What is your Investment Strategy right now?

Dear readers, Singapore stocks have been doing so well that I believe you may have read of the comments on the current strong showing of the Straits Times Index. At 3,624.76, the Singapore Straits Times Index is the Best showing so far since 2007, some 17 years ago. What is your investment strategy right now? Well, I am going to share with you my investment strategy.

In an earlier post, I warned that stocks markets which reached multi-year highs may correct soon. We noted that for the Singapore stocks markets which reached multi-year highs in 2007, only to correct in 2009. This is what I have noted from a historical perspective. Whether or not, the current global stock rally, fueled by the US interest rates cut will persist is any one’s guess. I will further add that beside a historical perspective, I must say it is a perspective of nature: what goes up must come down.

In fact, ever since the global stock markets corrections in 2009, stock markets have generally been trending up, except for a brief period during 2020 when stock market corrected. But I am of the view that the 2020 stock markets corrections was not in the league of major stock market correction, though it was indeed a correction. The longer the stock markets have not corrected, the more many commentators said of an even more significant stock markets correction to come.

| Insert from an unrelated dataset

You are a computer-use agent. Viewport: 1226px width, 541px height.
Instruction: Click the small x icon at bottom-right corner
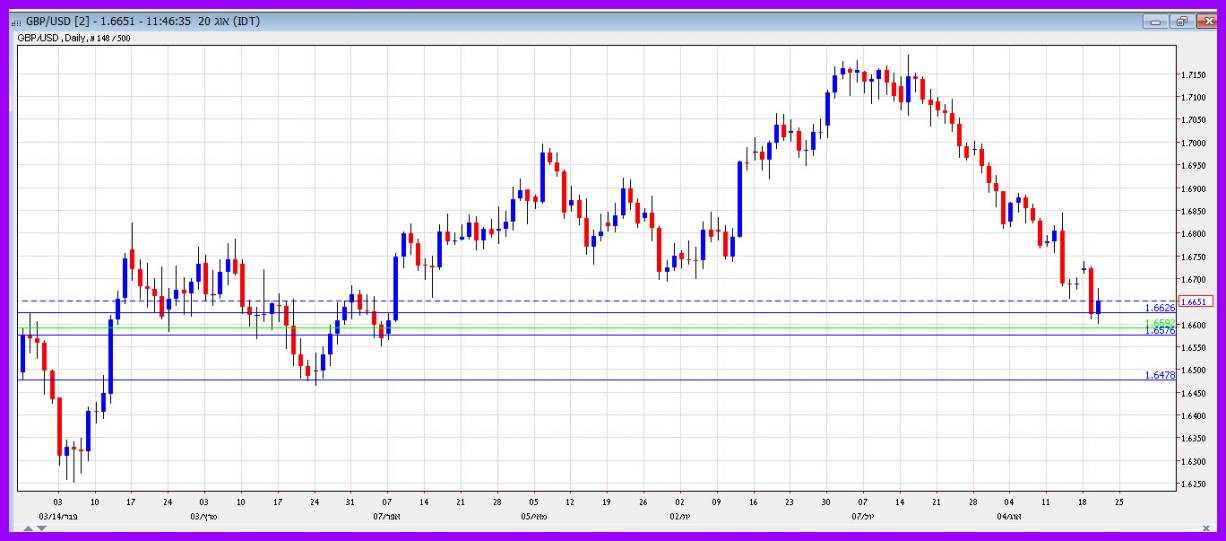pos(1205,528)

Let us for now, turn to the current Straits Times Index (STI) component stocks which are Overbought currently. The current Overbought Straits Times Index brought with it, Overbought STI component stocks like the following:

Overbought Strait Times Index stocks

DBS stock

OCBC stock

Keppel stock

Sembcorp Industries stock

Seatrium stock

Singpost stock

Singtel stock

STI

UOB stock

Do take note of the above if you are intending to invest right now in these stocks: they are currently Overbought and hence entry point may not be the most optimal. But whether or not, these STI component stocks will continue to fuel is anyone’s guess.

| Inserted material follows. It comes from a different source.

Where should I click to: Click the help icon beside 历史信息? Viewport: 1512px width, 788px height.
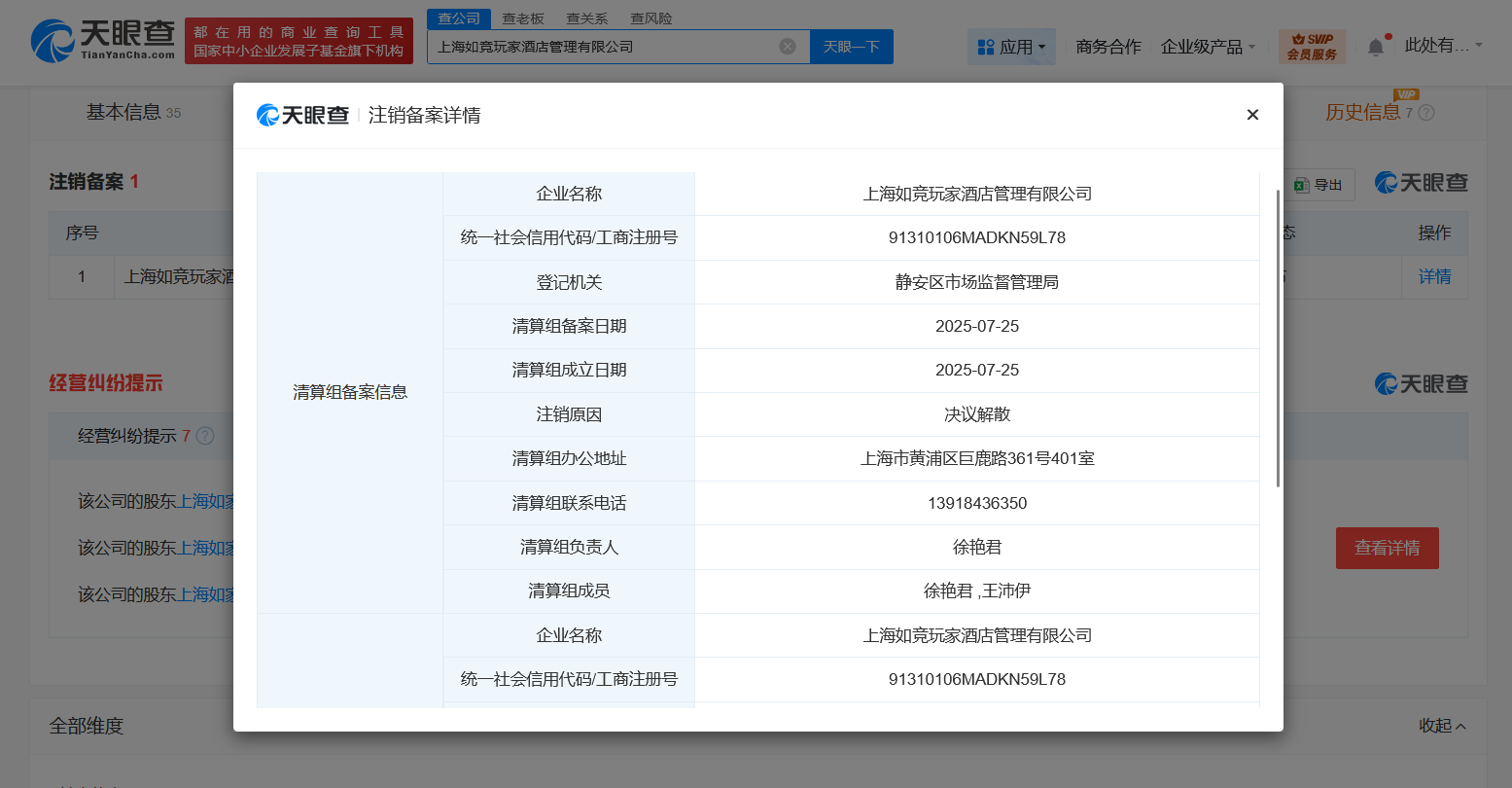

When interest rates are high, it makes sense to buy and own Singapore Savings Bonds, Singapore Treasury Bills and Fixed Deposits, these are generally risk-free. When interest rates are going low, the advice is to hop onto equities, but I must caution All that unlike bonds, fixed deposits and T-bills, equities carry investment risks.

I still prefer to hold sit on the sideline for now and hold some Cash for now including those still deployed in the risk-free assets like fixed deposits, T-bills and bonds. Never mind analysts’ comment that we should all flock to equities now. I like to hold an independent view when it comes to investing my own monies.